_PROMPT_
Everything from the line containing "Image resolution: width=906" to the final line of the records below should be given again exactly, and nothing else.

_THE DATA_
-------
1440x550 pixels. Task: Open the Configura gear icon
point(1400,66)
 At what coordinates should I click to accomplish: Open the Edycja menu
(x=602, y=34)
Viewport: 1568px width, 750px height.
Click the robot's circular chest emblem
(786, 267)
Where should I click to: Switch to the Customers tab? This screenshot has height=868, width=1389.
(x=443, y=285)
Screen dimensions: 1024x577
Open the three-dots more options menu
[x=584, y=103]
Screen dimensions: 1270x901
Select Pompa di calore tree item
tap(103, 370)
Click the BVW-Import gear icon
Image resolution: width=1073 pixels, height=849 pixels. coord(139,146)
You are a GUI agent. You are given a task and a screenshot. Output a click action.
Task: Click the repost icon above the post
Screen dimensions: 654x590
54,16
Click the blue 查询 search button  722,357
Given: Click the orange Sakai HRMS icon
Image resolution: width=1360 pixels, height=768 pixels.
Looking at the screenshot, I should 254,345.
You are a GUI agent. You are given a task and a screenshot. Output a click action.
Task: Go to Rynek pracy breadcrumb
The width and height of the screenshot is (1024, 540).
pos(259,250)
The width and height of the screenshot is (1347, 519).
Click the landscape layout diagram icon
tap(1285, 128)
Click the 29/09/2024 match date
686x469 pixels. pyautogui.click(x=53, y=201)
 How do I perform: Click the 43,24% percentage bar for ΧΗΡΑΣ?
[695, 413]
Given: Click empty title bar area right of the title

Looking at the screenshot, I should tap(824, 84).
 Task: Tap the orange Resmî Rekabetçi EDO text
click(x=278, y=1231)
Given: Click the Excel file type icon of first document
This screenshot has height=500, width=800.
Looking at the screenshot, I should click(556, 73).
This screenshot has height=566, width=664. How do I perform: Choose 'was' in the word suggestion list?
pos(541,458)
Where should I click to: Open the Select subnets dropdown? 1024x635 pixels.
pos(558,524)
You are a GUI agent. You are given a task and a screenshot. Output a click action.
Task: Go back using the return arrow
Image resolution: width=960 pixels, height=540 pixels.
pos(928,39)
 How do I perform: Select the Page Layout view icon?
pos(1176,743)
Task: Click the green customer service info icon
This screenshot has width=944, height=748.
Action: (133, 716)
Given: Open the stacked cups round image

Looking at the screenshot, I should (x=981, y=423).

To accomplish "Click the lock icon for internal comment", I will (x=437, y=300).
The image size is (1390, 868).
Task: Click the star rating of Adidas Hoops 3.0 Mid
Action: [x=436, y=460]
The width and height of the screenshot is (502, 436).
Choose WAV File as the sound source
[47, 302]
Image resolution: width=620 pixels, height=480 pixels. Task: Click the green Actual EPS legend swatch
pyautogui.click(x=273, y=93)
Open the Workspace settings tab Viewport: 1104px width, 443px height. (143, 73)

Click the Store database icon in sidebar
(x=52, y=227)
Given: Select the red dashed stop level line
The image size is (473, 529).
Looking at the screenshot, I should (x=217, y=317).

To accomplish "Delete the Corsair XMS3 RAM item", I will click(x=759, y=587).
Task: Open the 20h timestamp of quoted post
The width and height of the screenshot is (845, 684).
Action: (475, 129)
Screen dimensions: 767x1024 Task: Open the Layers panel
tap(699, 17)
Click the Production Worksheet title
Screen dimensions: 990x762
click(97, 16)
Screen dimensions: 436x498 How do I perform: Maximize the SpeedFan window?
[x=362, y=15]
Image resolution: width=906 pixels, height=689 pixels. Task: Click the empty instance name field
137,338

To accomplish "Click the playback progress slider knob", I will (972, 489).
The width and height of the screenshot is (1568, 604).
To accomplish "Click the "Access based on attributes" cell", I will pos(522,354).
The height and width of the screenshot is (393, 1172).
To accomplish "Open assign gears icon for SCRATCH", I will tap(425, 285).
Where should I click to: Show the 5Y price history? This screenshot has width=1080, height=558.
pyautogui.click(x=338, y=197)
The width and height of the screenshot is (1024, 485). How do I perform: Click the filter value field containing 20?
-------
_SOLUTION_
Image resolution: width=906 pixels, height=689 pixels. Task: Click the empty instance name field
137,338

To accomplish "Click the playback progress slider knob", I will (972, 489).
The width and height of the screenshot is (1568, 604).
To accomplish "Click the "Access based on attributes" cell", I will pos(522,354).
The height and width of the screenshot is (393, 1172).
To accomplish "Open assign gears icon for SCRATCH", I will tap(425, 285).
Where should I click to: Show the 5Y price history? This screenshot has width=1080, height=558.
pyautogui.click(x=338, y=197)
The width and height of the screenshot is (1024, 485). How do I perform: Click the filter value field containing 20?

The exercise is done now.